University Mistakes #5: Spending Money Instead of Investing It

This 10 Biggest Mistakes You Can Make in University blog series is for any students who are still in school, or about to attend university, so that you can make the best out of your academic career!

Thank you to the dozens of people from around the world who have anonymously shared their biggest regrets in hindsight and what they thought were the biggest mistakes that people make in university. Originally, I wanted to share all 10 at once, but I received so many great responses that I wanted to do a deeper dive on each of the Top 10 mistakes. Check out University Mistake #4 if you haven’t read it yet!

Today, I am going to talk about my own biggest university mistake in hopes that you don’t repeat it!

I wish that I started investing in my financial future earlier.


In hindsight, I lacked financial education for several reasons. Neither my parents or friends seemed to know much about this stuff and we never really learned about it in school.
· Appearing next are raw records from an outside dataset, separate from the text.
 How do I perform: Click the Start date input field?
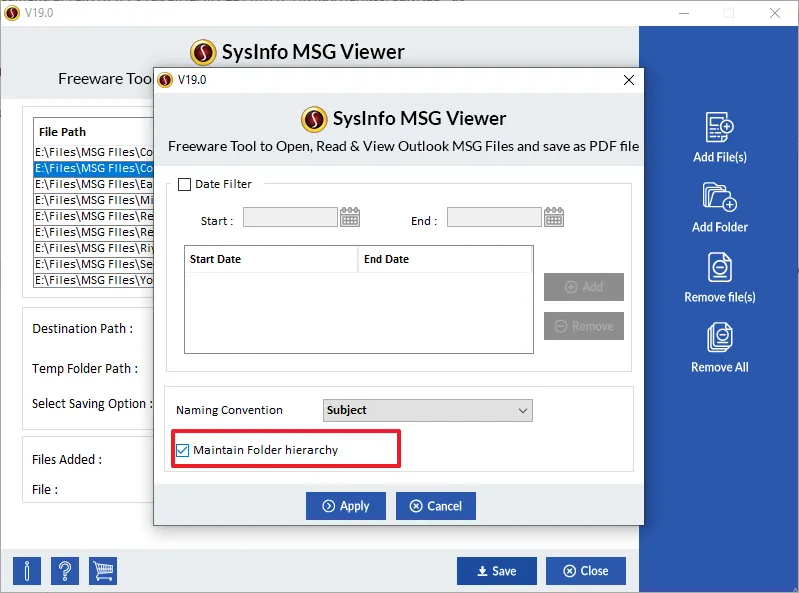click(x=290, y=217)
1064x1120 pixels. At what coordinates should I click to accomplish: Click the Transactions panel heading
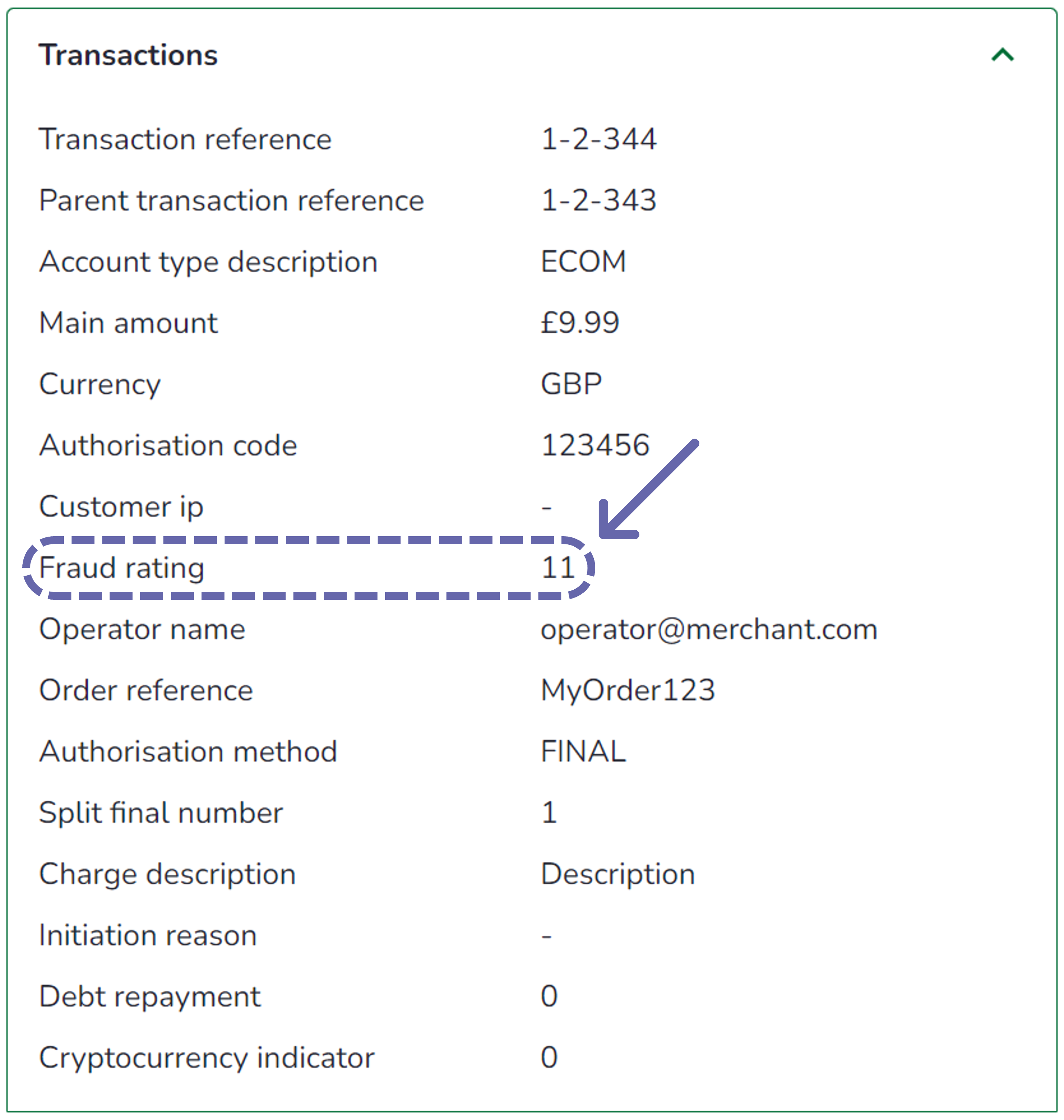tap(128, 55)
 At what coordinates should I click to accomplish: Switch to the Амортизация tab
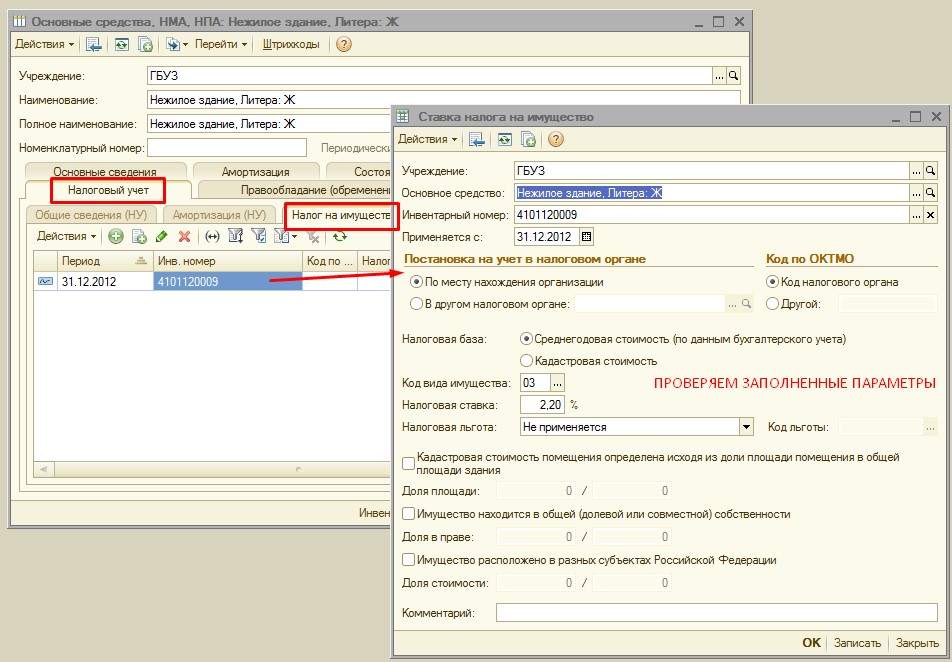255,172
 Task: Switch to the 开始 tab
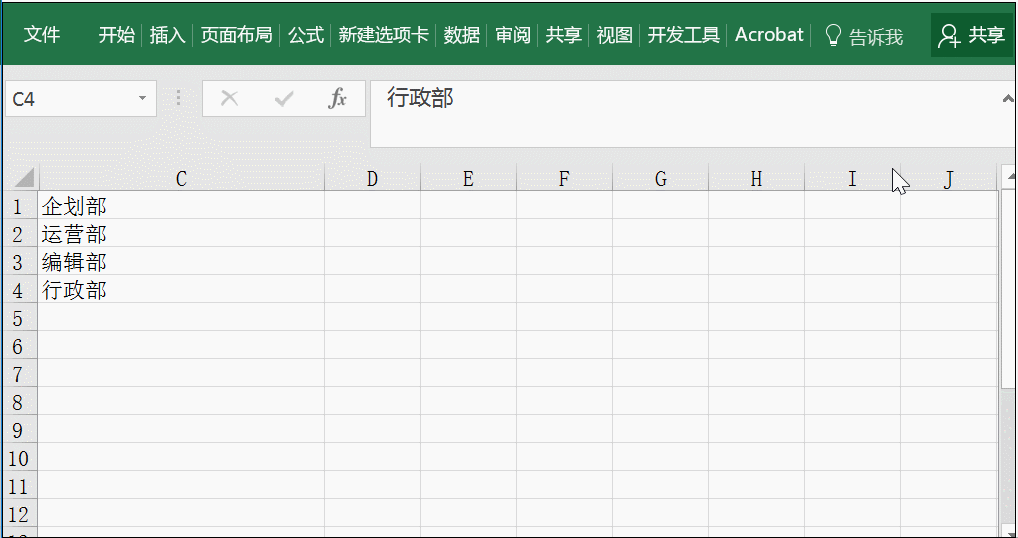[x=116, y=36]
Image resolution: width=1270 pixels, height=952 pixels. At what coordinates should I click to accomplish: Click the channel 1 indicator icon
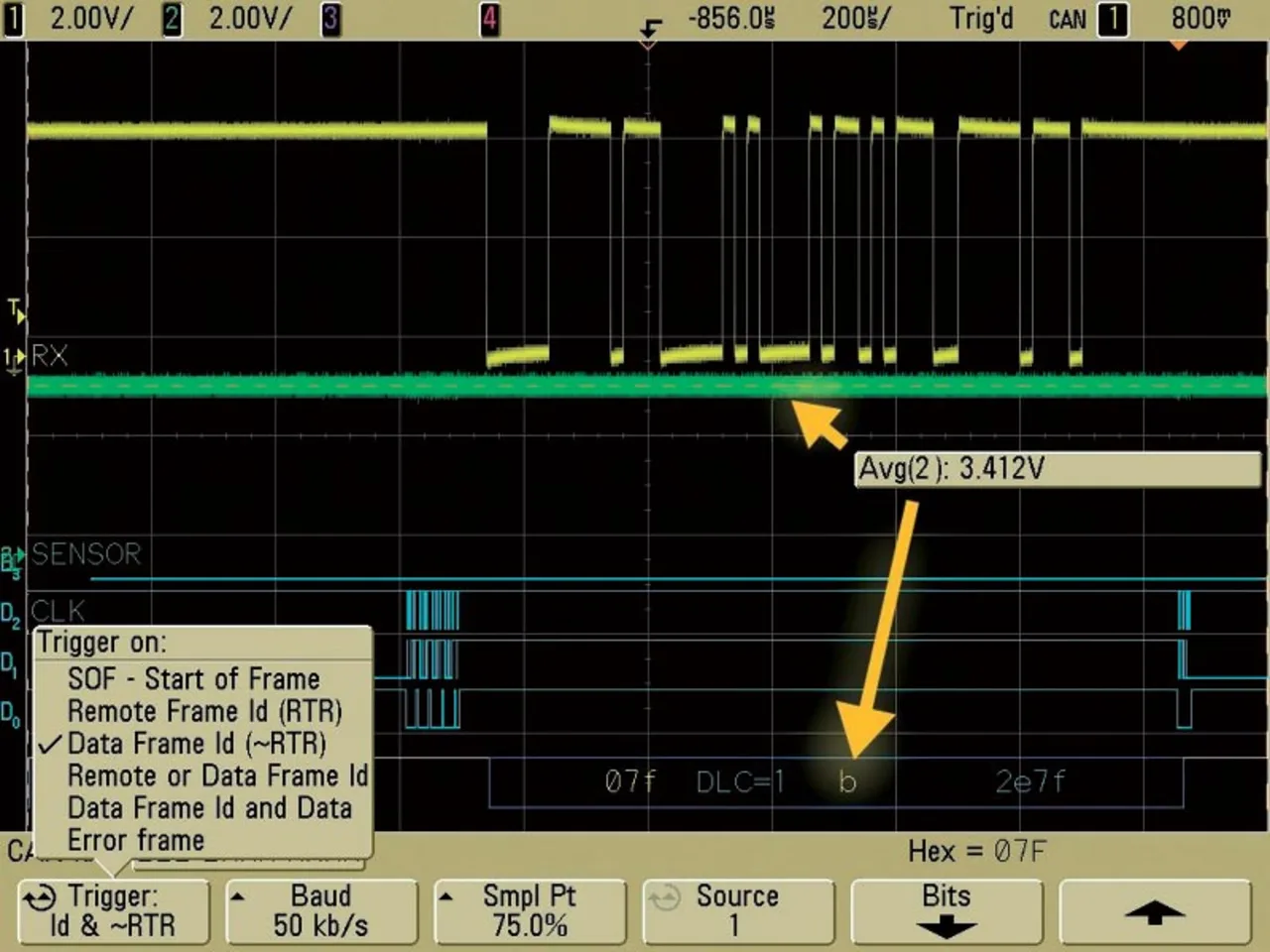[x=13, y=19]
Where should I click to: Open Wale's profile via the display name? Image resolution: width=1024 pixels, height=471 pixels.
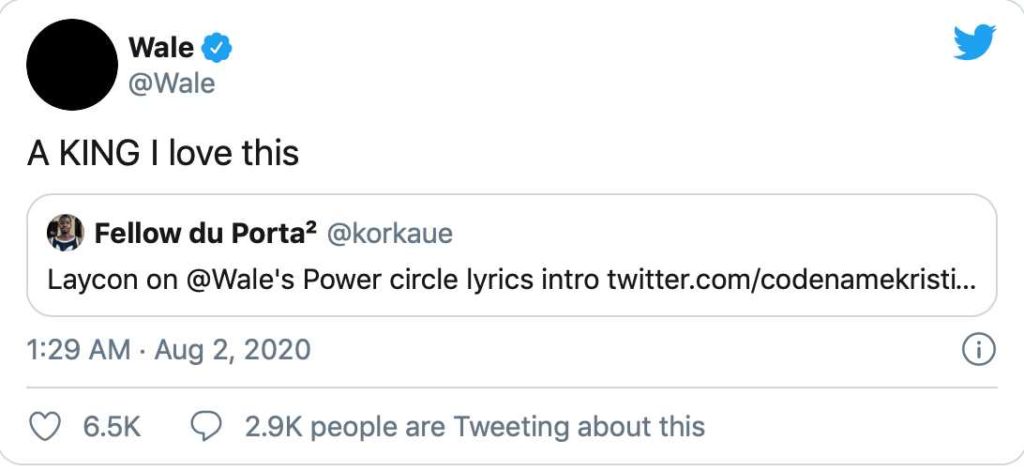point(161,47)
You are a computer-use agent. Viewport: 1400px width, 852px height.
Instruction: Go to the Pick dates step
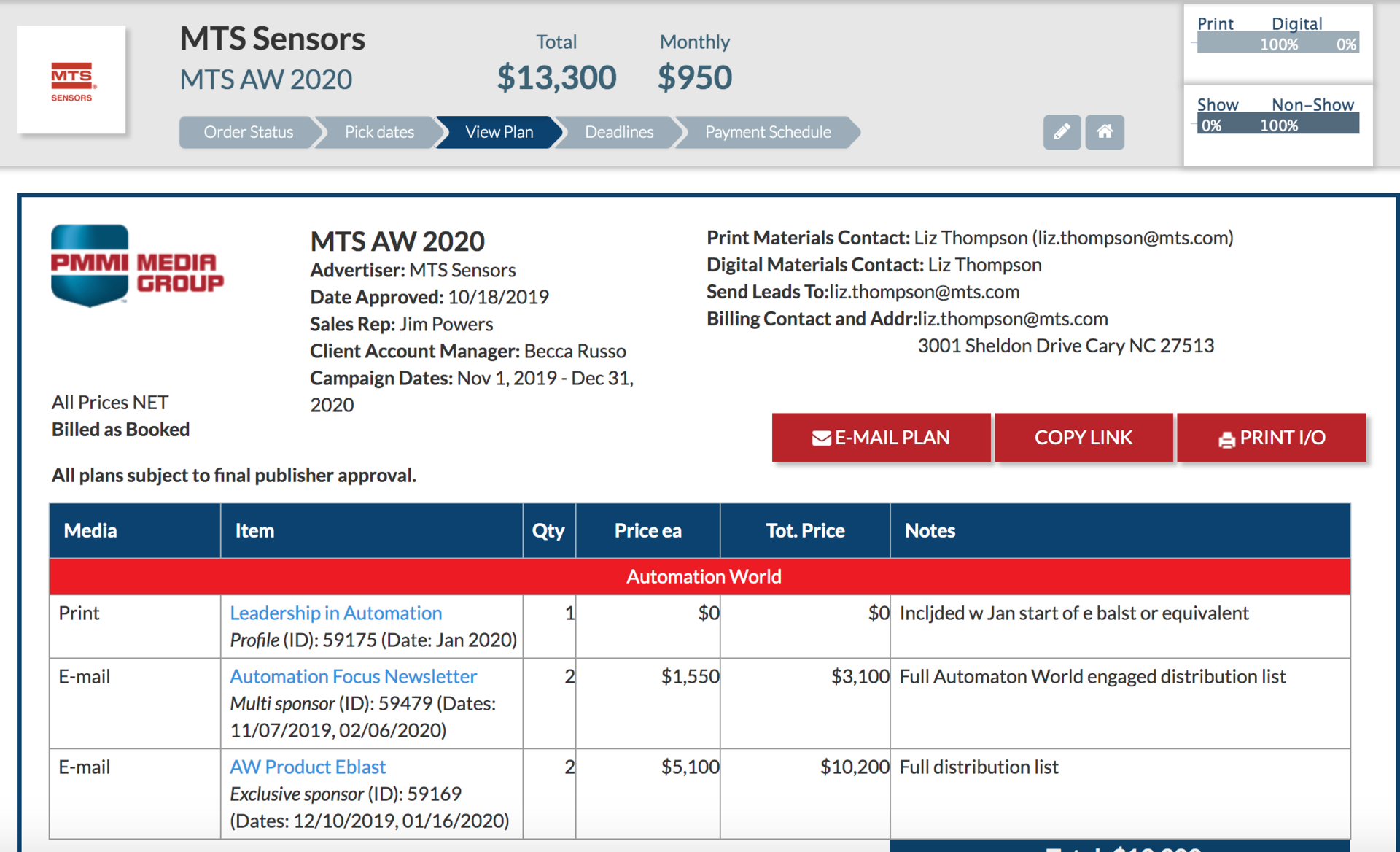tap(379, 132)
I didn’t realize how important personal finance was until the last half of my university career when I started thinking about how I was going to pay off my student loans.

Back then, I saw my student loans as “extra spending money” and maxed out the amount that I took out so that I could spend it after paying tuition. Paying off the student loans were a “future me” problem, and it was fine for me to go out and spend as long as I had “money in the bank”. However, it is 2020 and I am now the “future me” who totally regrets my poor financial strategy (no pun intended).

The first thing I wish I did was to learn more about personal finance and the power of compound interest, which would have motivated me to start saving and investing earlier. The second thing I wish I did was to start paying off my student loans when I started my internship. Instead, I went out more and spent even more money, which was reckless. The third thing I wish I did was to start investing earlier on. Rather than spending the “extra money” on useless things, I could have put it into an investment vehicle that would have generated returns that I could then use to pay off my student loans. For example, I had a Tax Free Savings Account (TFSA), but I didn’t realize that you had to do something with the money in there like investing in Guaranteed Investment Certificates (GICs) or Exchange Traded Funds (ETFs).

Anybody can do anything with enough time and money.  

Mark Reuss

What Can You Do?

Start learning about personal finance as soon as possible. Although it’s unfortunate that we don’t really learn this stuff in school, we can teach ourselves using the many great resources online! You can read my blog post below to get started and check out the resources and details on Wealthsimple, Questrade, or EQ Bank (which I now use for my personal finances). Check if your school offers any personal finance classes, clubs, or communities that can teach you more about wealth and investments.

Get a credit card with no annual fees and start building up your credit score, which will be helpful for when you want to purchase a car or home in the future. Although a full credit check can cost money, you can use Credit Karma or Borrowell to check your credit score for free (your online banking account may also offer this service) and read up on tips and resources on how to improve it.

Think before maxing out your student loans, especially if you don’t need to. Financial irresponsibility happens when you think you have money, but it isn’t really yours. Before taking out any loans that aren’t intended for your education, remember that you will eventually need to pay it back with interest. You can use a Loan Estimator to determine how long it would take you to pay off your student loans and interests once you’ve graduated.

The least you need to know

  1. Start learning about personal finance; the earlier the better. Enrol in a class if it there is one, talk to mentors and advisors, and do your research.
  2. Practice good financial habits. Build up your credit score and start saving money each month (and investing once you’re comfortable with the risks that come with it).
  3. Avoid spending money that you don’t have and think carefully about your student loans and how you will pay it off.